Надежда с готовностью кивнула.
— Внимательно слушала? А теперь забудь. Это все мои бездоказательные фантазии.
— Нет-нет, — запротестовала Надежда. — Мне очень понравилось. По-моему, это все объясняет. Только вы так и не сказали: за что Штырев и Семиряга убили Лосского?
— Разберемся, — проронил Костов.
Алинка надулась — обиделась, что он ей рассказал про отступной. Может, не нужно было? Ладно, хватит предаваться запоздалой чувствительности. Что сделано, то сделано. А кстати, что обижаться? Рассказал все как было. А то только и слышишь от нее — «Олег то, Олег се, не то что ты… Его я любила, а тебя нет». Дурочка, да если бы она знала, что он, Абдулов, ей жизнь спас — реально, по-настоящему спас от ножа — того самого, который потом в горло Алины Соловей воткнулся! «Не приходило тебе такое в голову, деточка? Не думала ты, что это было непросто, что мне пришлось преодолеть себя, чтобы позвонить влиятельному человеку и отвести от тебя беду? Ты хоть понимаешь, что мне пришлось одалживаться? И что я сделал это от всей души, от чистого сердца, потому что ценю тебя и — страшно сказать, — может быть, даже люблю? И что я МОГ БЫ ЭТОГО НЕ ДЕЛАТЬ? А Олегу на всех всегда было плевать — и на тебя тоже…»
Некстати сейчас эта размолвка. У него столько проблем! Нет, засело в голове как заноза — ее жалкое лицо, когда он сказал ей про деньги, ее слезы, ее «Уйди!», и мент хитрожопый тут как тут рядом с расстроенной девушкой. Только и ждет небось, чтобы воспользоваться моментом — ее беспомощностью, растерянностью… Абдулов звонил ей позже в больницу — трубку бросила и разговаривать не захотела. Он еще раз и еще набрал ее номер, но мобильник был уже отключен — «абонент находится вне зоны действия». Жаль, жаль, что поссорился с Алинкой, — ему сейчас так необходимы поддержка, сочувствие, крепкий тыл, теплая ручка на плече, преданный взгляд. А лучше, чем у нее, ни у кого это не получается. Нина… Она рядом навсегда, навеки за плечом. Но к преданности жены он привык, ее преданность уже давно, как бы это сказать, его не возбуждает. Не влечет, не притягивает — она стала слишком обыденной, отданной давно и безвозмездно. Такой, как воздух, как вода — дышишь, пьешь и не замечаешь, потому что это будет с тобой бесплатно и всегда, пока ты жив. Кому вздумается любить воздух или воду, которую пьешь? А за одно Алинино, обращенное к нему: «Не волнуйся, любовь моя, все будет хорошо», — он готов отдать что угодно.
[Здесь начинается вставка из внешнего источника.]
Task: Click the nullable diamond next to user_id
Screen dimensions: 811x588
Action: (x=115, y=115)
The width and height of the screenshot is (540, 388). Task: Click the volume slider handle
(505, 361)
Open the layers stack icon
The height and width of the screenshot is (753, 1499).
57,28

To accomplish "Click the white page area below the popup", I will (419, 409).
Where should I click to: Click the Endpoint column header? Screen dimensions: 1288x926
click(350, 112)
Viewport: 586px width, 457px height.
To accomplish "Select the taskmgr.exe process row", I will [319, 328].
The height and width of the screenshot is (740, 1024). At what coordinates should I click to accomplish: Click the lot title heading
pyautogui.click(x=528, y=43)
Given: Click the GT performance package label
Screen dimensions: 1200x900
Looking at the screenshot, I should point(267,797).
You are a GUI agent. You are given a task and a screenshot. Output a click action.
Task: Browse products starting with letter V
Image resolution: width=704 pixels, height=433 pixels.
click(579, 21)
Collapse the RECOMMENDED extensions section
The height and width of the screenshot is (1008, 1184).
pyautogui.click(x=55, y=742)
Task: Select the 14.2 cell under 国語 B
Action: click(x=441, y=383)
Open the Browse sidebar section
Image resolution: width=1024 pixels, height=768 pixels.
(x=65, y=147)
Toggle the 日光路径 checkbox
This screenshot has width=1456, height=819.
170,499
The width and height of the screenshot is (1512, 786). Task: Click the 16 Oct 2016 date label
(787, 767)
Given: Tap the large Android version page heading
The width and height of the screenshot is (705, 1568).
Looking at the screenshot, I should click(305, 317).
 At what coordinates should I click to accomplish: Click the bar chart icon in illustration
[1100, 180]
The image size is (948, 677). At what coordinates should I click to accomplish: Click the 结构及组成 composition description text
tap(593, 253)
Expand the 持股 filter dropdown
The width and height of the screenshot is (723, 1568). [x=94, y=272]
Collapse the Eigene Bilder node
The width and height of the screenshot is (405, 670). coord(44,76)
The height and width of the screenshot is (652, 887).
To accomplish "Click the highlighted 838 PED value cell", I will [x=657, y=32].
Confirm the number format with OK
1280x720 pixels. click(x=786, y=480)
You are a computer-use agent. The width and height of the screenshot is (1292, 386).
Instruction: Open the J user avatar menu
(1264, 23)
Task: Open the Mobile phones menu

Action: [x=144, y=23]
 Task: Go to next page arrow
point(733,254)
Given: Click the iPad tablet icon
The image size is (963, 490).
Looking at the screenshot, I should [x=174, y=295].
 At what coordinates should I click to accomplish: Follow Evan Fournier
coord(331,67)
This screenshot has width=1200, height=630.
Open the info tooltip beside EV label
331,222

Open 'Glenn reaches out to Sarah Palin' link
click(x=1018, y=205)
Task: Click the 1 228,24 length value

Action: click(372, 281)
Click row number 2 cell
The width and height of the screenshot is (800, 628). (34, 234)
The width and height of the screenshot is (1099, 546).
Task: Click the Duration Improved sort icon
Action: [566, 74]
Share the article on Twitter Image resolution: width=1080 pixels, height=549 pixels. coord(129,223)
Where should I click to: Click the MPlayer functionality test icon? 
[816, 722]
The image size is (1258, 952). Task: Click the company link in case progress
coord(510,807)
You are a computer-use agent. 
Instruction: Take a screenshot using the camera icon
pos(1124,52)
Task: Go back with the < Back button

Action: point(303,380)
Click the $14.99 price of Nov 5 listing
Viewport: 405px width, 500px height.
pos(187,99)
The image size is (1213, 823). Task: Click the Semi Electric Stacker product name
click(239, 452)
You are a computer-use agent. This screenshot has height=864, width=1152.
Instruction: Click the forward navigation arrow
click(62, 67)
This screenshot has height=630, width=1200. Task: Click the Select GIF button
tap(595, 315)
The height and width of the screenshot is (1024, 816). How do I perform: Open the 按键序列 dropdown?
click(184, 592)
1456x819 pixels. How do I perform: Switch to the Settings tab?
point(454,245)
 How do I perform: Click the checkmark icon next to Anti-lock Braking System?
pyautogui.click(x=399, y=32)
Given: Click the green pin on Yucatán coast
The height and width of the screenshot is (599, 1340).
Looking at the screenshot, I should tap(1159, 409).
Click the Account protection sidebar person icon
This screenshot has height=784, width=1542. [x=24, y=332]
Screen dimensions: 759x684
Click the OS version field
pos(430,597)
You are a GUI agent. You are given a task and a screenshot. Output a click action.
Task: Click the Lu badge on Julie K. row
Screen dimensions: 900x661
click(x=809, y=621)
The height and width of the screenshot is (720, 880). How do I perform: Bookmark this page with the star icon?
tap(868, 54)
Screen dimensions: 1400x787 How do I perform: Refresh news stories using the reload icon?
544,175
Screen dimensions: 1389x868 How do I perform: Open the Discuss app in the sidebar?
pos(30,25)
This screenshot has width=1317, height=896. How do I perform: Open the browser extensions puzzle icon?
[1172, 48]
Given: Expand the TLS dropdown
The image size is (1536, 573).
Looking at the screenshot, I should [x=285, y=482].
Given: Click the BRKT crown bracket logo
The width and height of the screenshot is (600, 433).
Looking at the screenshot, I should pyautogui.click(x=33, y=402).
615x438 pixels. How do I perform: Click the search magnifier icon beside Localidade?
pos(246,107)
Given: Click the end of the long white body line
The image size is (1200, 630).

Ладно, хватит о взбалмошной девчонке. Через пару дней он утрясет свои проблемы — и в больницу, к ее ногам, с букетом красных полутораметровых роз, с такой охапкой, чтобы не помещалась в обхвате. И простит Алинка, куда денется. Сколько ни грусти об Олеге, а он уже не вернется… Глупо, конечно, что он слукавил ей, когда рассказывал про ту «порнушную» пленку, сделанную с участием Алены Соловей. «А как ты хотела? Я — свободный человек. Хочешь, чтобы я давал отчет двадцатилетней любовнице-сопливке? Ерунда! Я — мужик и на все имею право. Забудешь, лапочка. Выбора у тебя нет».